Saved entries
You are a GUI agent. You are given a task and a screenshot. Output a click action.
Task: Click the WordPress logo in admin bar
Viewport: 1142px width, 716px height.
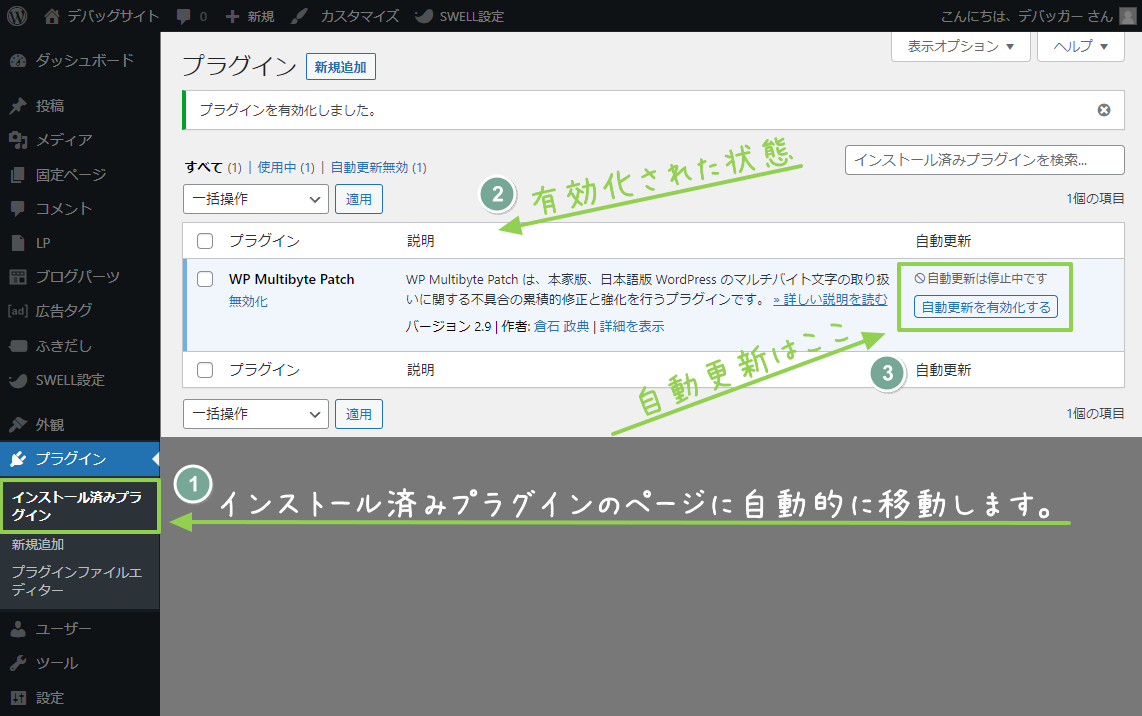coord(18,16)
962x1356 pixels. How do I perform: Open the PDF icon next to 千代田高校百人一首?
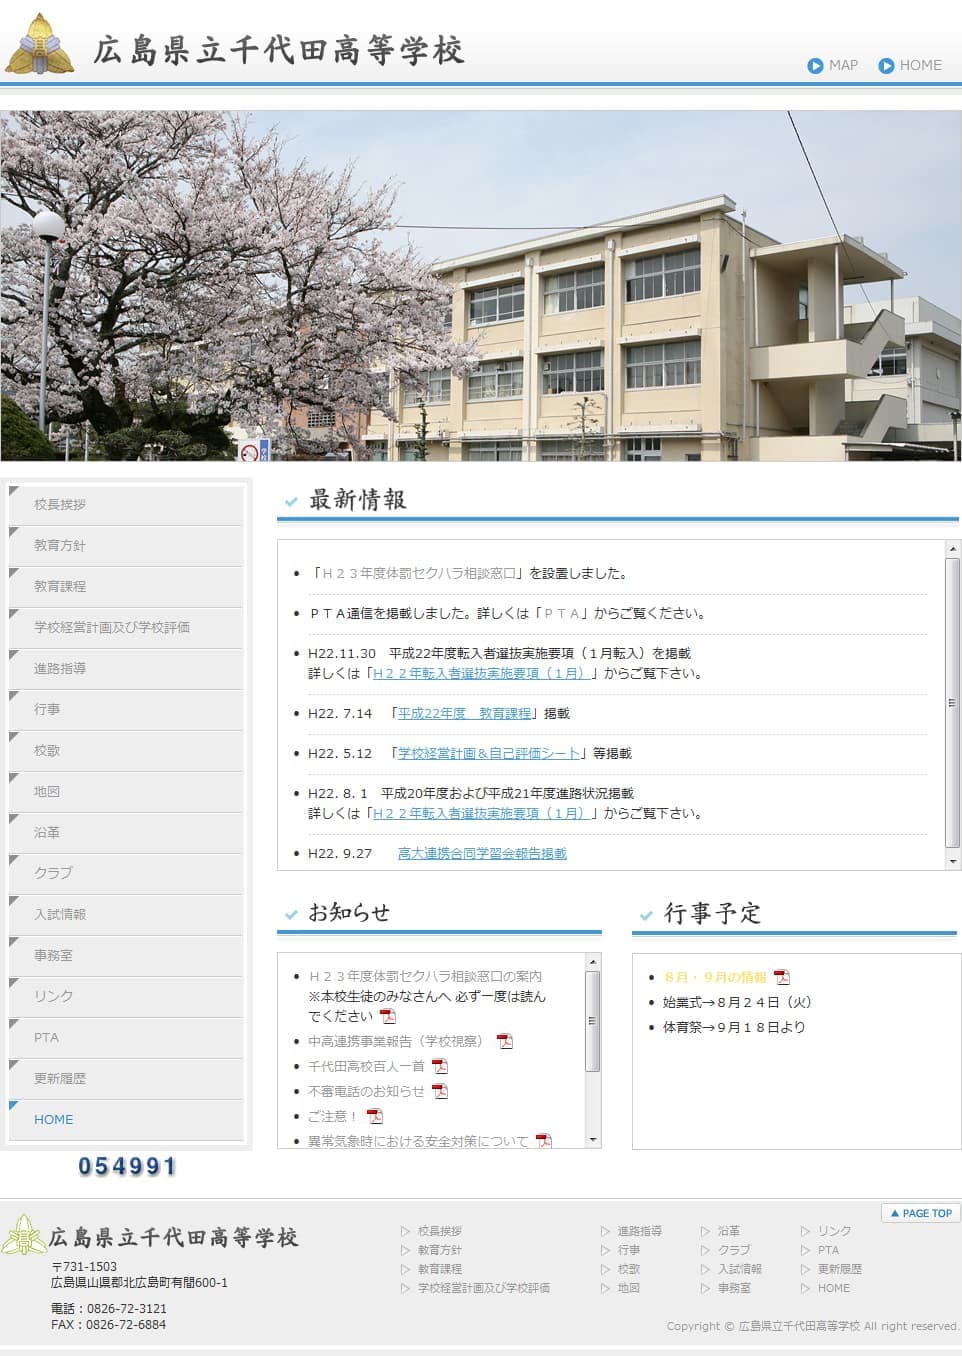click(440, 1066)
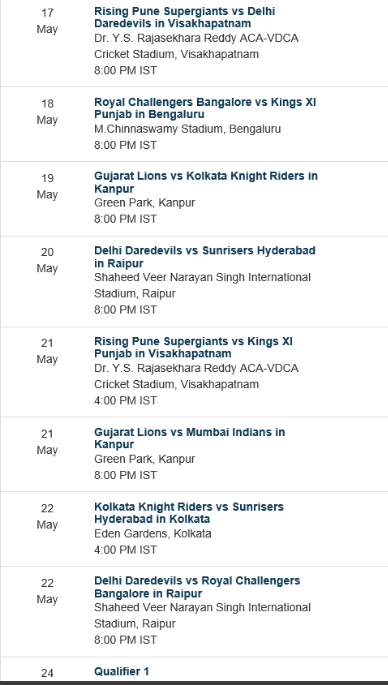Open Royal Challengers Bangalore vs Kings XI Punjab
The height and width of the screenshot is (685, 388).
[205, 108]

WORK INSTRUCTIONS
Restate the entries verbatim and exclude any pictures.

FINISHED EXERCISE
You are a GUI agent. You are given a task and a screenshot. Output a click action.
Task: Click the WordPress logo in admin bar
Viewport: 1142px width, 716px height.
coord(18,16)
962x1356 pixels. How do I perform: Open the PDF icon next to 千代田高校百人一首?
click(440, 1066)
Open Royal Challengers Bangalore vs Kings XI Punjab
The height and width of the screenshot is (685, 388).
[205, 108]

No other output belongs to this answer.